DOCUMENT PASSAGE:
Depth completion is essentially the same as point cloud completion. They are both estimates of 3D information. The difference lies in the way they represent three-dimensional information. Folding-Net [34] wrapped a constant 2D grid into the shape of an input 3D point cloud in the point cloud completion task. Since the network integrates mappings from lower dimensions, it increases the possibility of more points. Similarly, for sparse depth images, the possibility of more pixels requests to be added. Therefore, we designed a point folding module from 1D to 2D to integrate the one-dimensional point information into the missing two-dimensional information through the learning of the network to strengthen the density of the overall depth. It can increase the density of global information.

In summary, we construct a deep completion network with a single sparse depth input that integrates local and global information, which strengthens the known information and does not require any color image guidance (EIR-NET). Compared with other networks, the paper has the following contributions:

We propose a confidence re-aggregation method, which is re-aggregate the local area, effectively based on the confidence of the local pixel neighborhood to improve the estimation accuracy of local details.
We designed a dense progressive fusion network structure to further improve the accuracy of global completion by using multi-scale information.
We propose a 1D to 2D point folding module to increase the density of global depth information.

2. Methods

Our network structure is shown in Figure 1. The sparse depth image is input into the U-shaped network to obtain the initial confidence. The confidence is re-aggregated and optimized by the neighborhood information to obtain deep confidence in the confidence re-aggregation module. The confidence and original sparsity depth are input into the encoding of dense progressive fusion. The convolution results are fused layer by layer from different levels, and the different resolution information of multiple branches is used to supplement the details. We use the point folding module to increase the possibility of points and add it to the final fused feature code in the decoding. After that, the complete depth image is output as the final result.

2.1. Confidence Re-Aggregation Module

We can use convolution to extract features to obtain the confident prediction of depth images. However, there is no real supervision in the network learning, which makes the transmission volatility large. The resulting confidence prediction will have errors. As mentioned in the NLSPN [30], affinity normalization ensures stability and neighborhood correlation during propagation. We used absolute and normalized affinities (AS), regular absolute and normalized affinities (AS*), and hyperbolic tangent functions (TC) to experiment.

AS is restricted to the lines satisfying

|ω_{1}| + |ω_{2}| = 1

after normalized affinity. It can be expressed as

A S (ω_{m, n}^{i, j}) = {\hat{ω}}_{m, n}^{i, j} / \sum_{(i, j) \in N_{m, n}} | {\hat{ω}}_{m, n}^{i, j} |

(1)

where

\hat{ω}

represents the original confidence before normalization and

ω

represents the refined confidence after normalization. m and n represent the size of the window. i and j represent the coordinates.

AS* is restricted by

\sum_{d} |ω_{d}| > 1

(2)

where d represents the different dimensions.

TC can be represented as

ω_{d} = t a n h ({\hat{ω}}_{d}) / C

(3)

where C represents the normalization factors.

t a n h

are hyperbolic tangent functions.

PROBLEMS AND TASKS:
**A)** List the three affinity normalization methods that the depth completion passage says were used in experiments, each with its abbreviation.
**B)** Pick up the depth completion passage after its final sentence and continue writing it.

[Rows from a dataset]

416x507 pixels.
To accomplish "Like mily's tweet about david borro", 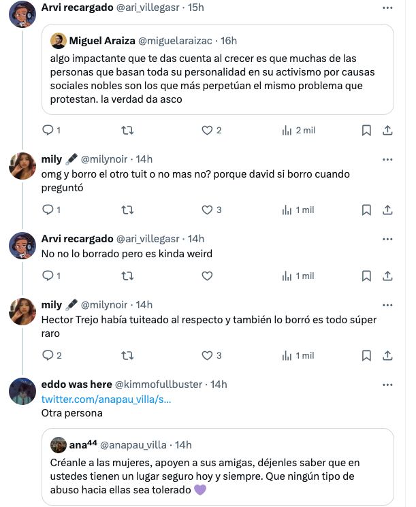I will [208, 210].
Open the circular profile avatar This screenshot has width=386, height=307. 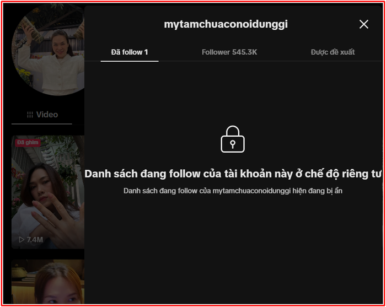[50, 52]
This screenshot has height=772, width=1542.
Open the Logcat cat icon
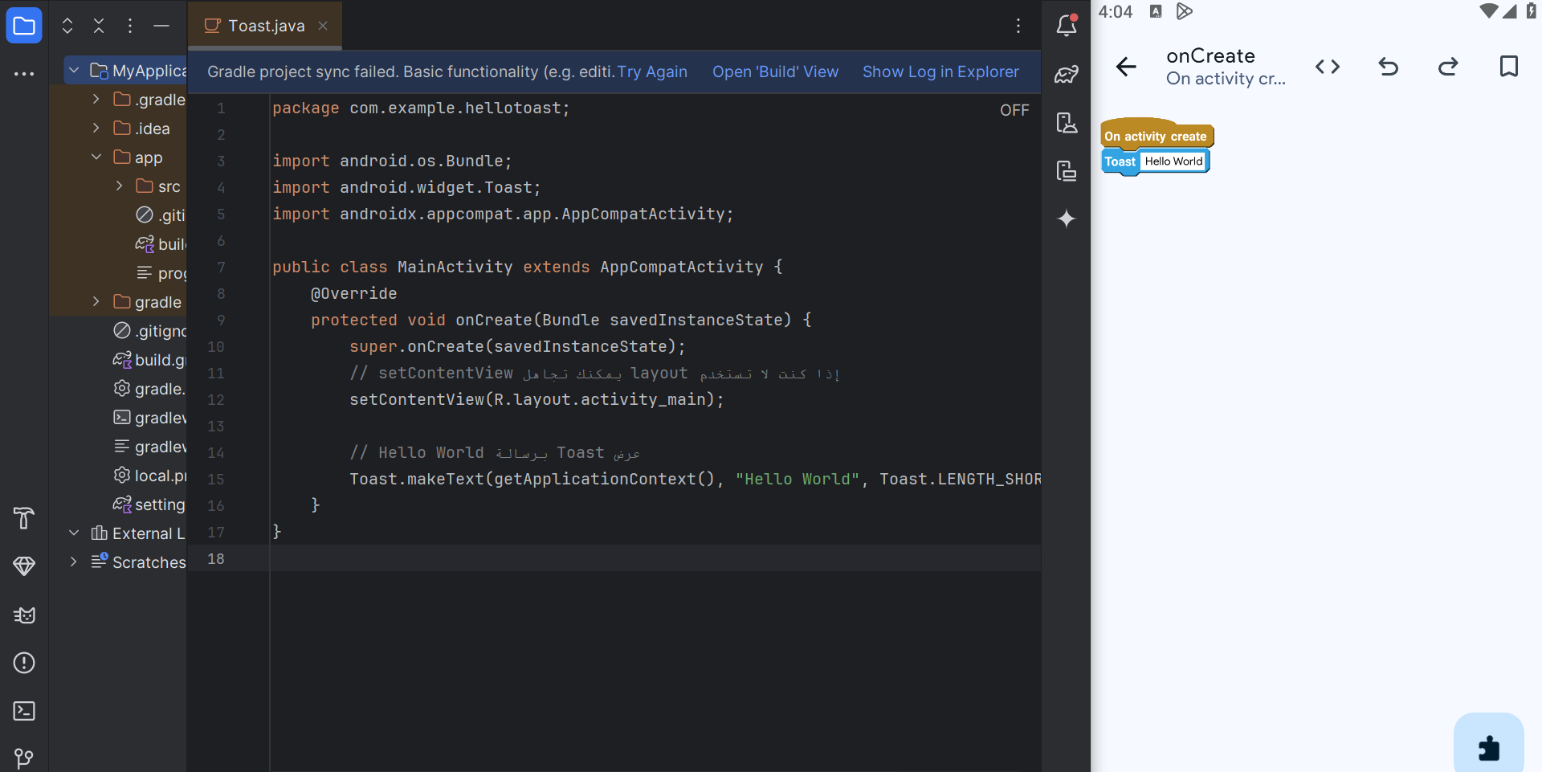(24, 615)
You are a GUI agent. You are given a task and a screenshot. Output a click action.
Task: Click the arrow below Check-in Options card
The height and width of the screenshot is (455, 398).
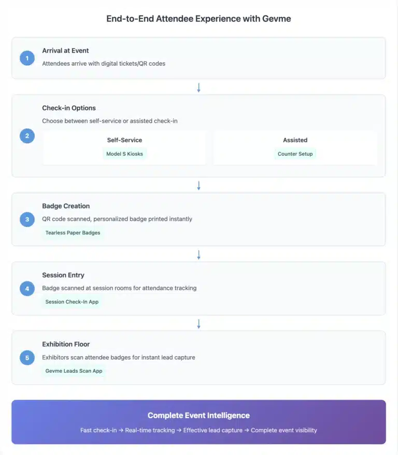coord(198,185)
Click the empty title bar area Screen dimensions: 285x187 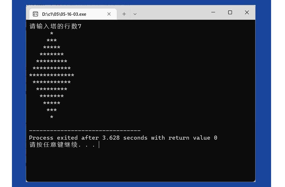(x=172, y=13)

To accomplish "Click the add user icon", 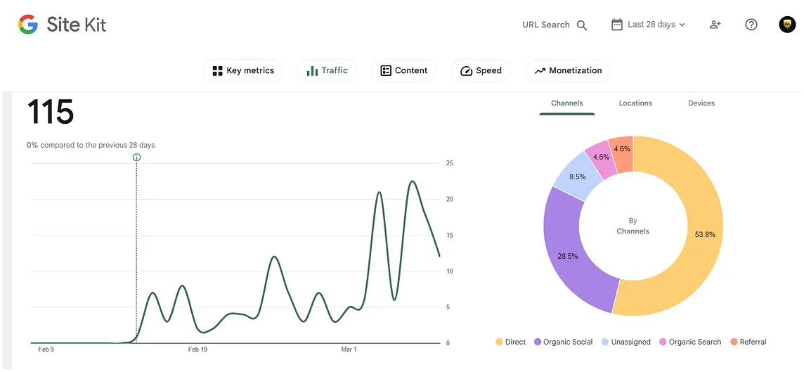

RESULTS FOR EACH TASK:
**A)**
- Absolute and normalized affinities (AS)
- Regular absolute and normalized affinities (AS*)
- Hyperbolic tangent functions (TC)

**B)**
The essence of spatial a propagation network is to learn a large affinity matrix and transform its diffusion into local linear spatial propagation. It simply and effectively enhances the output. Similarly, we can use it to further enhance unreliable self-monitoring results. The difference is that our specification body is the confidence rather than the convolution. We describe the difference between confidence re-aggregation and normal confidence in Figure 2. The initial confidence is derived from the feature. According to the feature image, the affinity optimization of the initial confidence is carried out to obtain the fine confidence. Then the better feature images are obtained according to the fine confidence and initial feature images. As shown in Figure 1, the module is attached after the feature extraction to generate effective confidence in Step 1. After experiments, we chose absolute and normalized affinities (AS) as the aggregation method in Section 3.3.1.

Finally, we fuse the aggregate result with the original output and receive the new output to avoid degradation. The results of (a) and (b) in Figure 2 are fused on the channel, which can be expressed as

ω_{m, n}^{i, j} \in Φ^{B, C_{1} + C_{2}, H, W} = c a t (A S (ω_{m, n}^{i, j}) \in Φ^{B, C_{1}, H, W}, {\hat{ω}}_{m, n}^{i, j} \in Φ^{B, C_{2}, H, W})

(4)

where

Φ

represents the representation of dimensions and size. B represents the batchsizes. C represents the channel, H and W represent the height and the weight. The structure of connections increases reliability and makes up for the defects caused by self-supervision.

2.2. Densely Progressive Fusion Module

We request to make the most of the depth map information because our network is not guided by color images. The loss of global information may directly lead to the omission of information. The image pyramid structure will receive different resolutions of depth and receive different scales of information. Making full use of the multi-resolution multi-branch structure can benefit the overall and detailed regression. Therefore, we design a new contraction path based on U-Net [33]. A U-shaped encoder architecture that follows the basic framework of convolution is generated, which is no longer completely symmetric with the expansion path of the decoder.

NCNN [22] is an effective way to fuse confidence and depth features. Similar to the operation of ordinary convolution, the normalized convolution is an operation in the domain of each point pair of the signal. The convolution at each point results in an effective inner product between the kernel of the conjugate and reflection filters and the neighborhood. For a sparse signal

s

, the finite neighborhood of each of its signals is defined in a finite space

n \in C^{n}

. The confidence

c \in R^{n}

of

s

represents the reliability of the neighborhood, which is usually nonnegative.

The local modeling approach of the signal is to project each sample onto a subspace spanned by basic functions. The signal

s

can be denoted as

S = B r

(5)

where

B

is a

m \times n

matrix and

r

is the coordinates of the sample and the basic function concerning

B

. Thus, the least squares estimation of coordinates with weight matrix

w

can be obtained as

\arg \min_{r \in C^{n}} {‖B r - s‖}_{w}

(6)

Taking an applicability function

a \in C^{n}

as the weight of the basis and a window function as the benchmark, we can receive the following solution:

\hat{r} = {(B^{*} W B)}^{- 1} B^{*} W s = {(B^{*} D_{a} D_{c} B)}^{- 1} B^{*} D_{a} D_{c} s

(7)

where the weight matrix W is the product of

D_{a} = D i a g (a)

and

D_{c} = D i a g (c)

.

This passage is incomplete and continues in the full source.